» **Supplied data**:

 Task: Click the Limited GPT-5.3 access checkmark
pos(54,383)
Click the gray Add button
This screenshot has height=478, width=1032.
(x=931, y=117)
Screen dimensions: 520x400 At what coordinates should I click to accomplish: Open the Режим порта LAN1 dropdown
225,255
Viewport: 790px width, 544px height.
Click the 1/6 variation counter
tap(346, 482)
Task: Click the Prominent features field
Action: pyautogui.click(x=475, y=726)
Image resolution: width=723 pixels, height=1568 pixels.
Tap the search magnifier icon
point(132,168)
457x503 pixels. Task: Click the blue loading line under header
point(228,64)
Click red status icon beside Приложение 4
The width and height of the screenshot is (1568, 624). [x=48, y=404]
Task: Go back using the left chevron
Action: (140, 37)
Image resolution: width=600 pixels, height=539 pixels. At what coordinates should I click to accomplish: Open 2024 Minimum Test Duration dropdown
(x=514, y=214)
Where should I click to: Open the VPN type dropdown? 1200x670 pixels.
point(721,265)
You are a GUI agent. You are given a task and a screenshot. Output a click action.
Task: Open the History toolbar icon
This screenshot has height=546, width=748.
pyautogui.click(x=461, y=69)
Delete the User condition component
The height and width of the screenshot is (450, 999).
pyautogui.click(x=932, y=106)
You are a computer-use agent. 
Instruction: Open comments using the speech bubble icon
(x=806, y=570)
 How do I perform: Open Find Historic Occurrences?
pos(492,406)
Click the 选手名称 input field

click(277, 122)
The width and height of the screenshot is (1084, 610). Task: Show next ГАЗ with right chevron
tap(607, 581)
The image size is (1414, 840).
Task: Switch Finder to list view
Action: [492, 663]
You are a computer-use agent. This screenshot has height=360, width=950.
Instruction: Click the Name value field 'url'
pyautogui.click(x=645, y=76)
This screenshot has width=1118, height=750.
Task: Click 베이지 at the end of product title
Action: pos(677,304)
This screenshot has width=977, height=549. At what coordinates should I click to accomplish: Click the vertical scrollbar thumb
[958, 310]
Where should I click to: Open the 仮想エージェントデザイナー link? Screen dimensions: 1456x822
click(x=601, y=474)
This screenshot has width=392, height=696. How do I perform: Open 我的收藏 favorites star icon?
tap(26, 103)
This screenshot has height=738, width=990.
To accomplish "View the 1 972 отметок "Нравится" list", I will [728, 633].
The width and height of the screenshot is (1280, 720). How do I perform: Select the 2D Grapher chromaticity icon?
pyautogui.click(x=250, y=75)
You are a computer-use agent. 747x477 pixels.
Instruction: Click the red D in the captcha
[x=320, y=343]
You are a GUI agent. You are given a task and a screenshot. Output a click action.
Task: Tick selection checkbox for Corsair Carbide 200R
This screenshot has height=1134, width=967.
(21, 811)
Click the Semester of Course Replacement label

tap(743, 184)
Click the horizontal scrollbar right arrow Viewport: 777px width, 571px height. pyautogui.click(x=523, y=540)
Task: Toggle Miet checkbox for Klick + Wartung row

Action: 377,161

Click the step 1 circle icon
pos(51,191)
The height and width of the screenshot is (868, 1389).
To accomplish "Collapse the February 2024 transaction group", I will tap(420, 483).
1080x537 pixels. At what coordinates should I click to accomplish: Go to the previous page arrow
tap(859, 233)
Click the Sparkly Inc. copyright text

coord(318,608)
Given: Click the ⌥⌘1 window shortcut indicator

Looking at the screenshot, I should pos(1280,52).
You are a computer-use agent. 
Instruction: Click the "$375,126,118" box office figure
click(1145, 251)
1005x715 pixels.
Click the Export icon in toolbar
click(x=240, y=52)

» **Problem description**:
Can you output all of the rows above as a numbered list, one line per item, with the blank lines left out?

» **In response**:
1.  Task: Click the Limited GPT-5.3 access checkmark
2. pos(54,383)
3. Click the gray Add button
4. This screenshot has height=478, width=1032.
5. (x=931, y=117)
6. Screen dimensions: 520x400 At what coordinates should I click to accomplish: Open the Режим порта LAN1 dropdown
7. 225,255
8. Viewport: 790px width, 544px height.
9. Click the 1/6 variation counter
10. tap(346, 482)
11. Task: Click the Prominent features field
12. Action: pyautogui.click(x=475, y=726)
13. Image resolution: width=723 pixels, height=1568 pixels.
14. Tap the search magnifier icon
15. point(132,168)
16. 457x503 pixels. Task: Click the blue loading line under header
17. point(228,64)
18. Click red status icon beside Приложение 4
19. The width and height of the screenshot is (1568, 624). [x=48, y=404]
20. Task: Go back using the left chevron
21. Action: (140, 37)
22. Image resolution: width=600 pixels, height=539 pixels. At what coordinates should I click to accomplish: Open 2024 Minimum Test Duration dropdown
23. (x=514, y=214)
24. Where should I click to: Open the VPN type dropdown? 1200x670 pixels.
25. point(721,265)
26. You are a GUI agent. You are given a task and a screenshot. Output a click action.
27. Task: Open the History toolbar icon
28. This screenshot has height=546, width=748.
29. pyautogui.click(x=461, y=69)
30. Delete the User condition component
31. The height and width of the screenshot is (450, 999).
32. pyautogui.click(x=932, y=106)
33. You are a computer-use agent. 
34. Instruction: Open comments using the speech bubble icon
35. (x=806, y=570)
36.  How do I perform: Open Find Historic Occurrences?
37. pos(492,406)
38. Click the 选手名称 input field
39. click(277, 122)
40. The width and height of the screenshot is (1084, 610). Task: Show next ГАЗ with right chevron
41. tap(607, 581)
42. The image size is (1414, 840).
43. Task: Switch Finder to list view
44. Action: [492, 663]
45. You are a computer-use agent. This screenshot has height=360, width=950.
46. Instruction: Click the Name value field 'url'
47. pyautogui.click(x=645, y=76)
48. This screenshot has width=1118, height=750.
49. Task: Click 베이지 at the end of product title
50. Action: pos(677,304)
51. This screenshot has width=977, height=549. At what coordinates should I click to accomplish: Click the vertical scrollbar thumb
52. [958, 310]
53. Where should I click to: Open the 仮想エージェントデザイナー link? Screen dimensions: 1456x822
54. click(x=601, y=474)
55. This screenshot has width=392, height=696. How do I perform: Open 我的收藏 favorites star icon?
56. tap(26, 103)
57. This screenshot has height=738, width=990.
58. To accomplish "View the 1 972 отметок "Нравится" list", I will [728, 633].
59. The width and height of the screenshot is (1280, 720). How do I perform: Select the 2D Grapher chromaticity icon?
60. pyautogui.click(x=250, y=75)
61. You are a computer-use agent. 747x477 pixels.
62. Instruction: Click the red D in the captcha
63. [x=320, y=343]
64. You are a GUI agent. You are given a task and a screenshot. Output a click action.
65. Task: Tick selection checkbox for Corsair Carbide 200R
66. This screenshot has height=1134, width=967.
67. (21, 811)
68. Click the Semester of Course Replacement label
69. tap(743, 184)
70. Click the horizontal scrollbar right arrow Viewport: 777px width, 571px height. pyautogui.click(x=523, y=540)
71. Task: Toggle Miet checkbox for Klick + Wartung row
72. Action: 377,161
73. Click the step 1 circle icon
74. pos(51,191)
75. The height and width of the screenshot is (868, 1389).
76. To accomplish "Collapse the February 2024 transaction group", I will tap(420, 483).
77. 1080x537 pixels. At what coordinates should I click to accomplish: Go to the previous page arrow
78. tap(859, 233)
79. Click the Sparkly Inc. copyright text
80. coord(318,608)
81. Given: Click the ⌥⌘1 window shortcut indicator
82. Looking at the screenshot, I should pos(1280,52).
83. You are a computer-use agent. 
84. Instruction: Click the "$375,126,118" box office figure
85. click(1145, 251)
86. 1005x715 pixels.
87. Click the Export icon in toolbar
88. click(x=240, y=52)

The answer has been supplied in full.